Team that base strength with day-to-day posture habits. Imagine someone pulling you up from your skull with a piece of string, tuck your tailbone under so that there isn’t so much of a curve in your lower back, and try to make sure your shoulders aren’t rounding forwards, without jutting your chest too far out. Keeping all of these things in check made the 25-7-2 workout a lot harder for me, which proves I was, ultimately, doing it wrong, and thus wouldn’t have seen any benefits.
4. Your heart rate isn’t always reflective of strain on a Stairmaster
Confession: I’m obsessed with measuring my heart rate. It’s measured on my fitness watch, and I find it truly fascinating to watch how it changes throughout the day. I pay particular attention during a workout, and was surprised to see that it stayed within the same range during each 25-7-2 workout that it does when I run, despite the fact I felt like I was going to keel over at any minute (rarely the case when running).
Worthington enlightens me: ‘Cardiovascularly, you would’ve been getting the same benefits, but it feels harder because of the resistance you get from climbing against gravity, meaning the localised muscles have to work harder.
‘But from a physiological perspective, there would be minimal difference, and the ‘best’ form of cardio, is always the one you’ll do consistently – whether that’s cycling, running, dancing or playing netball.
He’s a huge proponent of power walking: ‘It’s an accessible form of cardio for most people. I’d say that every client I’ve worked with for the last 15+ years has had it prescribed within their plan.’

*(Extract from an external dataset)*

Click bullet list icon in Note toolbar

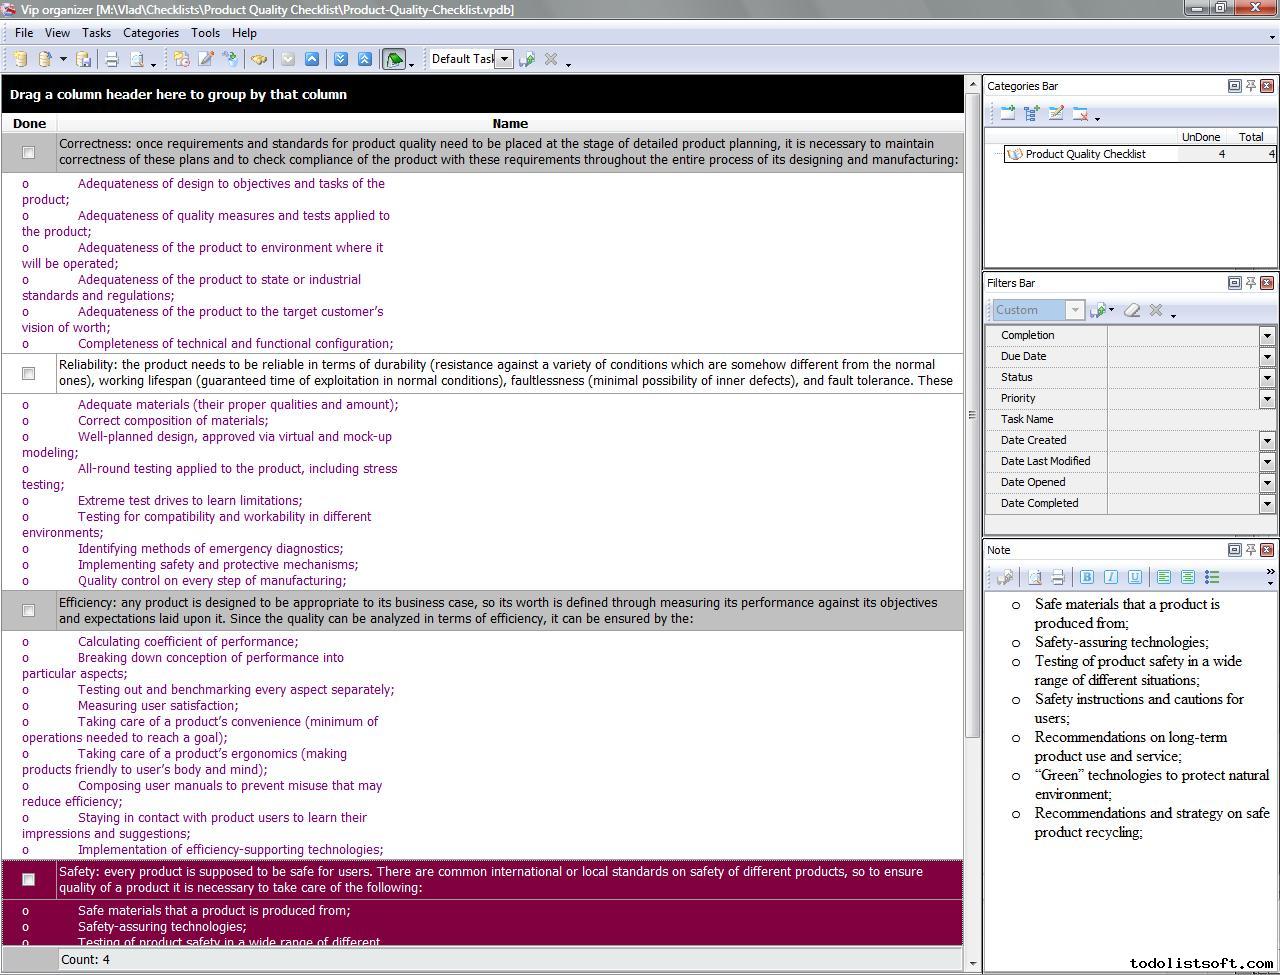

5. Not every kind of exercise is a good stress release
If ever I’m in need of some headspace, I always prescribe myself a solid dose of exercise. It normally does the trick, but not once did I come away from a 25-7-2 workout feeling at ease. As always, this is entirely subjective and may not be the case for you, but the coordination and balance required (especially when not holding on) meant I couldn’t zone out like I usually do. I imagine this is something that would improve with time once I’d got used to the motion and technique, but for now, it’s safe to say I won’t be using a Stairmaster to help with stress. Sweat, on the other hand, is guaranteed.